* [Bloque de texto]:
^^^^^^^^
TEATRO
Rafael Álvarez «El Brujo»: «La única regla en el teatro es conectar con el público»
El actor cordobés presenta en el Teatro Bellas Artes de Madrid «Esquilo, nacimiento y muerte de la tragedia»
A Rafael Álvarez (Lucena, Córdoba, 1950) empezaron a llamarle «El brujo» en sus tiempos de estudiante de Derecho en Madrid. Ya entonces, entre risas y marihuana, sacaba su vocación de actor y hacía de chamán y representaba escenas, según ha contado en varias ocasiones. Algo queda de aquellas veladas sobrenaturales en su teatro, en el que hace muchos años decidió caminar sin compañía, convirtiéndose en un juglar contemporáneo, en un francotirador y contador de historias. Para la última ha vuelto la mirada hacia la Grecia clásica. Esquilo, nacimiento y muerte de la tragedia es un espectáculo que nació en el pasado Festival de Mérida y que va a estar en el teatro Bellas Artes de Madrid del 4 de marzo al 5 de abril.
¿Por qué se fijó en Esquilo?
La verdad es que no sabía nada de él, no había leído sus tragedias -Prometeo encadenado, Los persas- ni las había visto representadas, a pesar de tantos años como llevo en el teatro. Un día, Ignacio Amestoy vino al teatro, a ver El lazarillo, y me dijo al final: «Eres como Esquilo». Le pregunté que por qué me decía eso y me respondió que yo utilizaba el teatro para expresar mis inquietudes; que no me sometía al esquema, sino que el esquema se ponía al servicio de mi expresividad y de mi deseo de decir las cosas. No sabía que Esquilo, uno de los grandes trágicos griegos, hacía eso. Y empecé a interesarme en él.
¿Y qué encontró?
Si uno lee Prometeo encadenado, se encuentra un rollo impresionante, denso y pesadísimo de representar: sin acción, antiteatral, teniendo en cuenta las pautas de lo que convencionalmente entendemos por teatro: ritmo, desarrollo... Prometeo encandenado no tiene nada de eso; es una especie de poema dramático extraño. Y sin embargo, leído con interés, me resultó impresionante, lleno de sugerencias interesantes y profundas. Me quedé con frases como las de Prometeo cuando le reza a la Naturaleza: «Éter divino, raudas brisas, fuentes de los ríos, sonrisa infinita de las olas del mar, madre de todo, Tierra»... Es un rezo ecologista, diríamos hoy. Es una expresión de religiosidad que busca la sintonía con la Naturaleza, y que, en cierto sentido, es muy moderno; muy mágico y sagrado. Visto así, Esquilo te habla, pero si no lo ves a través de ese ángulo, es un rollo.
^^^^^^^^
* [Datos recopilados]:
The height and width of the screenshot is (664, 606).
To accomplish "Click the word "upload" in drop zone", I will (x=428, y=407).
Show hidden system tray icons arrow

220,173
^^^^^^^^
* [Partes del ejercicio]:
a - Reescribe el fragmento de la entrevista a Rafael Álvarez que empieza en «A Rafael Álvarez» y sigue hasta «5 de abril.», poniendo «trovador» en lugar de «juglar».
b - Responde con datos de la entrevista a Rafael Álvarez:
(i) ¿En qué localidad nació el actor?
(ii) ¿Dónde nació el espectáculo sobre Esquilo?
(iii) ¿Qué obra fue a ver Ignacio Amestoy al teatro?
Las líneas no hacen falta para resolver las tareas.

* [Respuestas por tarea]:
a -
A Rafael Álvarez (Lucena, Córdoba, 1950) empezaron a llamarle «El brujo» en sus tiempos de estudiante de Derecho en Madrid. Ya entonces, entre risas y marihuana, sacaba su vocación de actor y hacía de chamán y representaba escenas, según ha contado en varias ocasiones. Algo queda de aquellas veladas sobrenaturales en su teatro, en el que hace muchos años decidió caminar sin compañía, convirtiéndose en un trovador contemporáneo, en un francotirador y contador de historias. Para la última ha vuelto la mirada hacia la Grecia clásica. Esquilo, nacimiento y muerte de la tragedia es un espectáculo que nació en el pasado Festival de Mérida y que va a estar en el teatro Bellas Artes de Madrid del 4 de marzo al 5 de abril.

b -
(i) En Lucena, Córdoba.
(ii) En el pasado Festival de Mérida.
(iii) El lazarillo.